A LOS QUE NO LES CAEMOS BIEN


caer mal

Hay mucha gente a la que uno no le gusta. A veces con razón y otras sin ella. Es muy difícil gustar a todos, imposible diría, porque nuestras opiniones suelen diferir de otras y volverse obstáculos en apariencia insalvables. Variar de parecer por complacer a alguien, solo demuestra pobreza de convicciones, ausencia de personalidad y de miras.

A muchos no les caemos bien por ser bajitos, usar lentes o tener una opinión que no concuerda con lo que piensan ellos. Hay gente a la que caemos mal sin motivo aparente, simplemente porque dimos señales equivocadas, o la impresión de ser como no somos.

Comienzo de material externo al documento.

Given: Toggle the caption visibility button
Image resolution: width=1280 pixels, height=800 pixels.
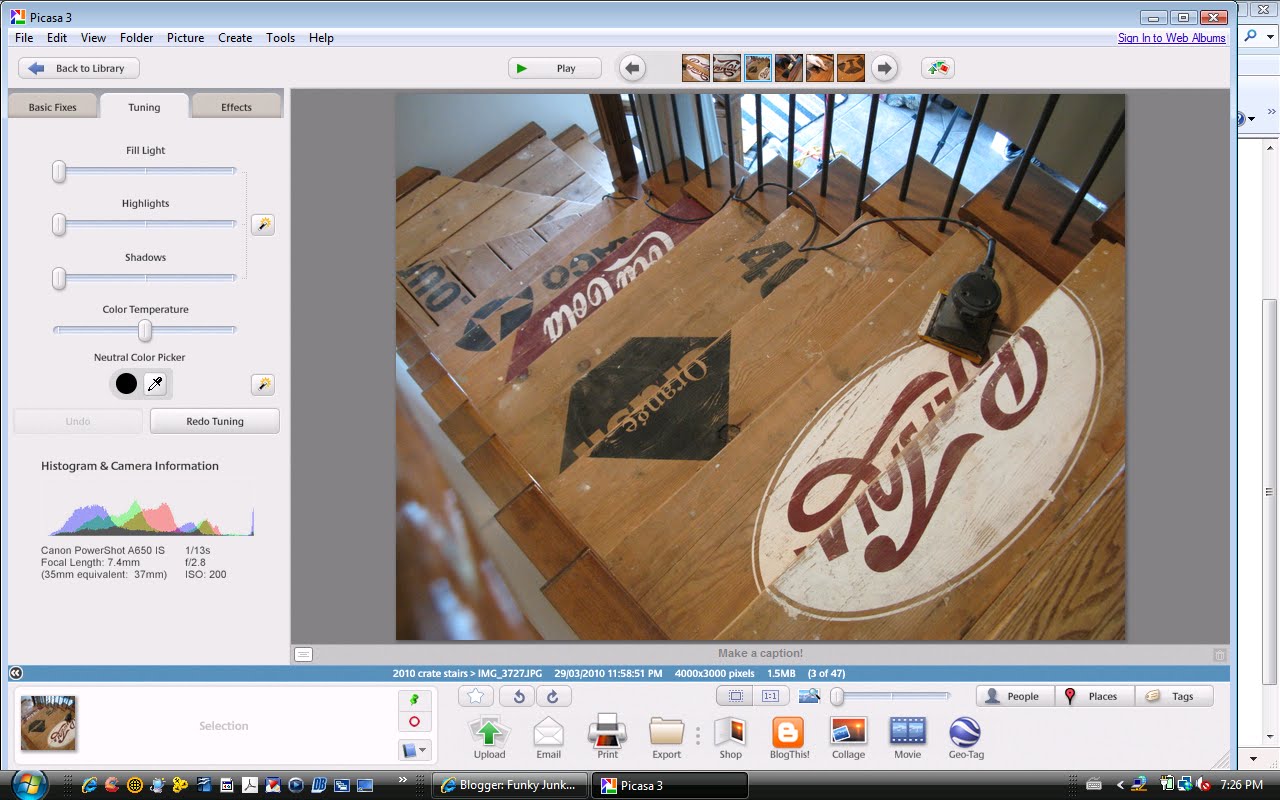Looking at the screenshot, I should [304, 654].
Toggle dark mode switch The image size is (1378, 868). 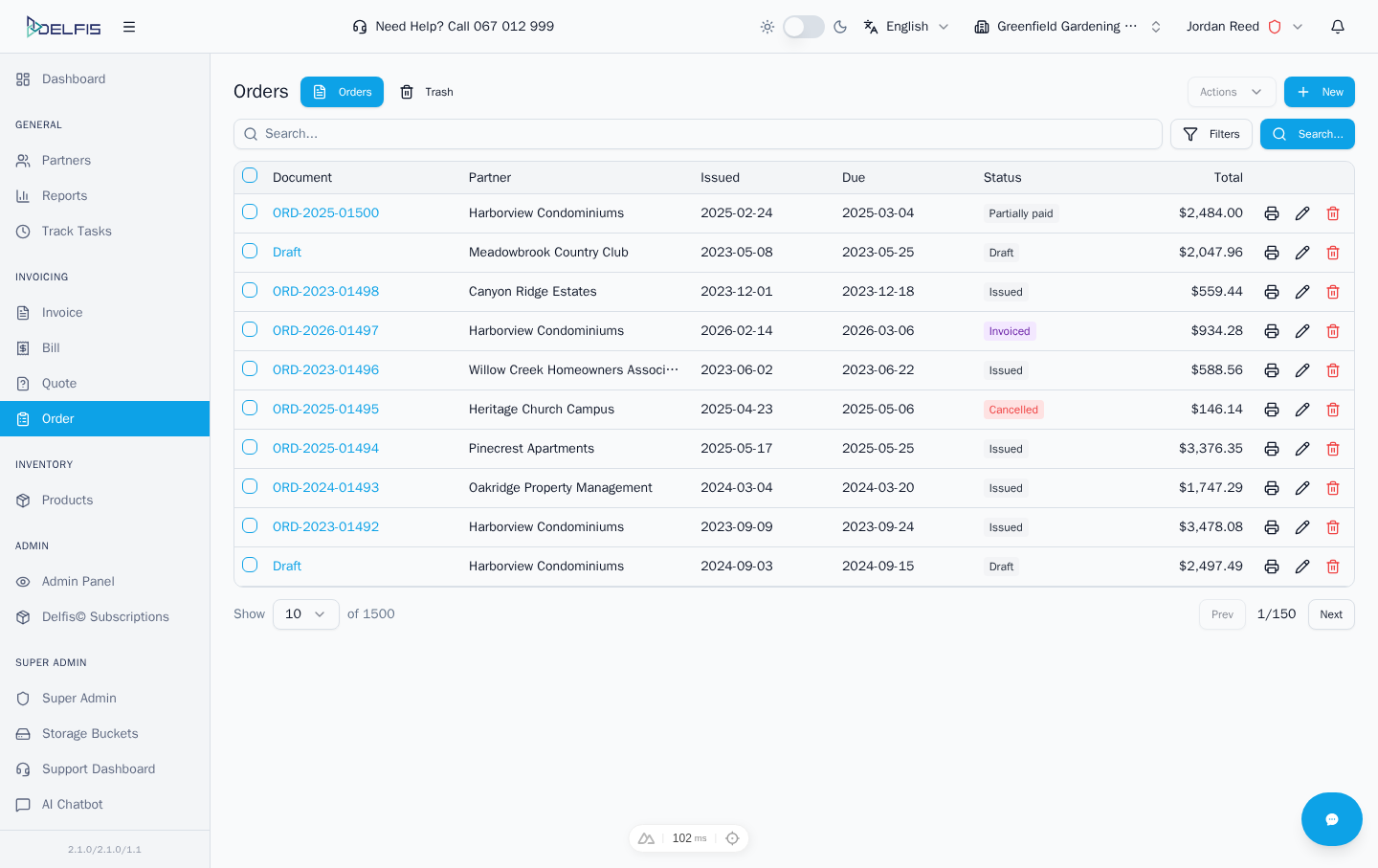[804, 26]
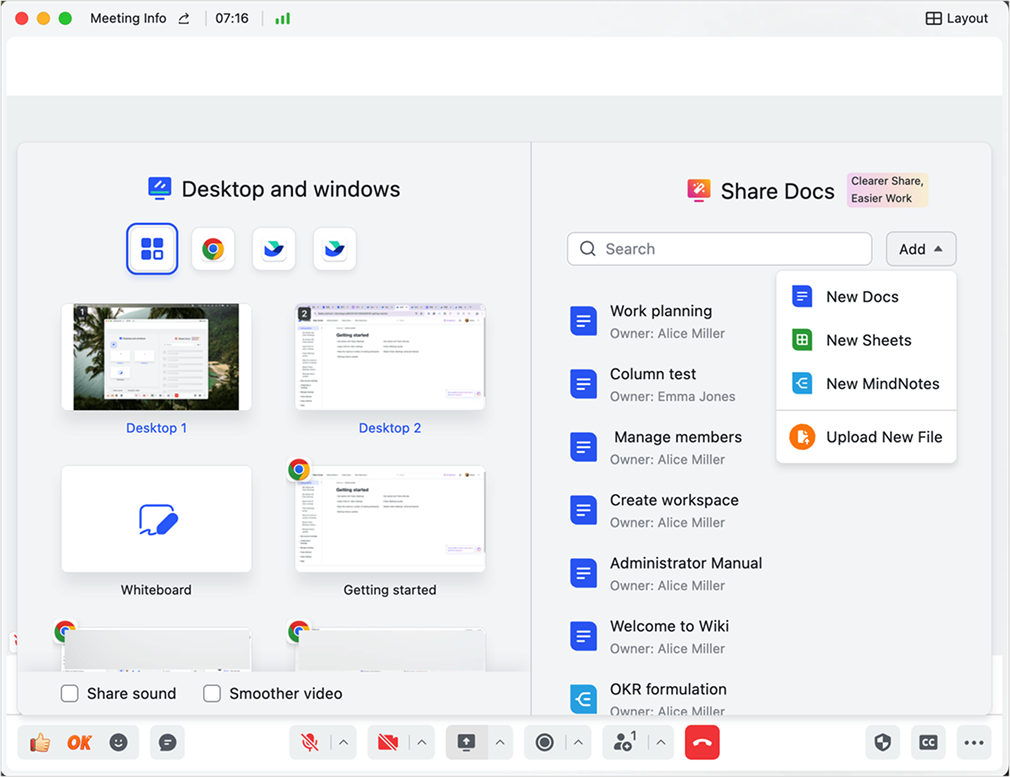Click the red hang up button
This screenshot has width=1010, height=777.
[x=702, y=742]
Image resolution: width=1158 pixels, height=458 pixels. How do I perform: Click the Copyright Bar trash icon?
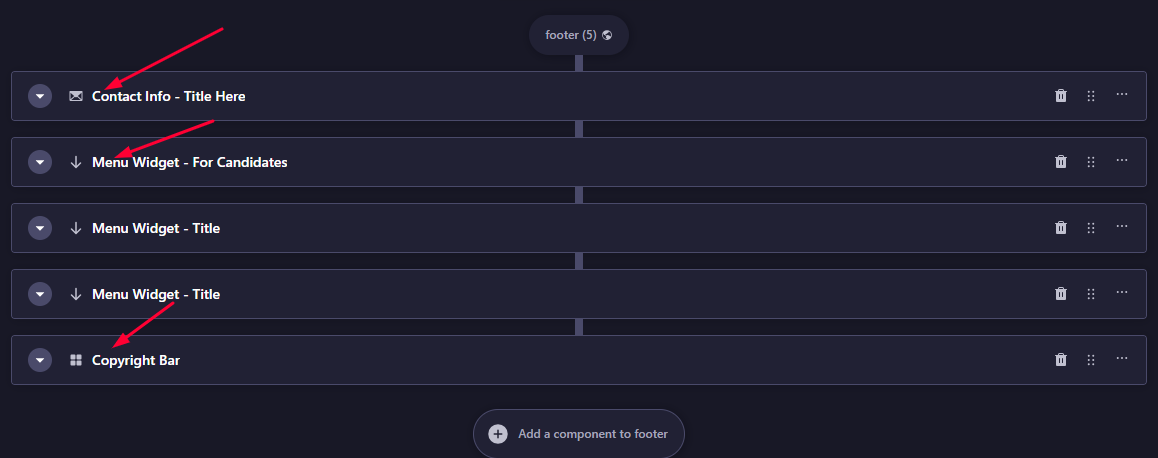pos(1061,360)
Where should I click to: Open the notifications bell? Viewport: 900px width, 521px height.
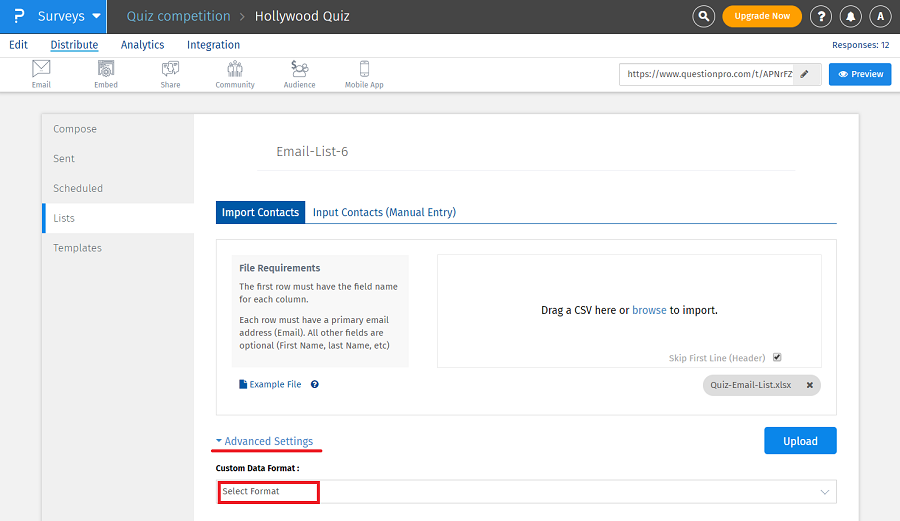pos(850,16)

Se cae mal por envidia, por celos por “quítame estas pajas”, por yo no sé por qué. Al final, vamos coleccionando antipatías, algunos no saludan, prefieren ignorarnos, ni miran si pasamos a su lado.

Uno no puede gustar a todos, por más que haga esfuerzos y cuando pienso esto, recuerdo el cuento “El Marciano” de Ray Bradbury, donde el protagonista cambia su aspecto y personalidad de acuerdo a quien esté cerca, terminando en medio de una multitud, en donde cada uno lo reconoce como alguien suyo, provocando al marciano la muerte por tantos cambios a gran velocidad. Creo que algo así pasa si queremos “servir a dos señores”. Soy como soy y claro, si me equivoco o está mal lo corrijo. Pero no espero gustar a “todo el mundo”. Lo creo y pienso así, ¿no concuerdan conmigo?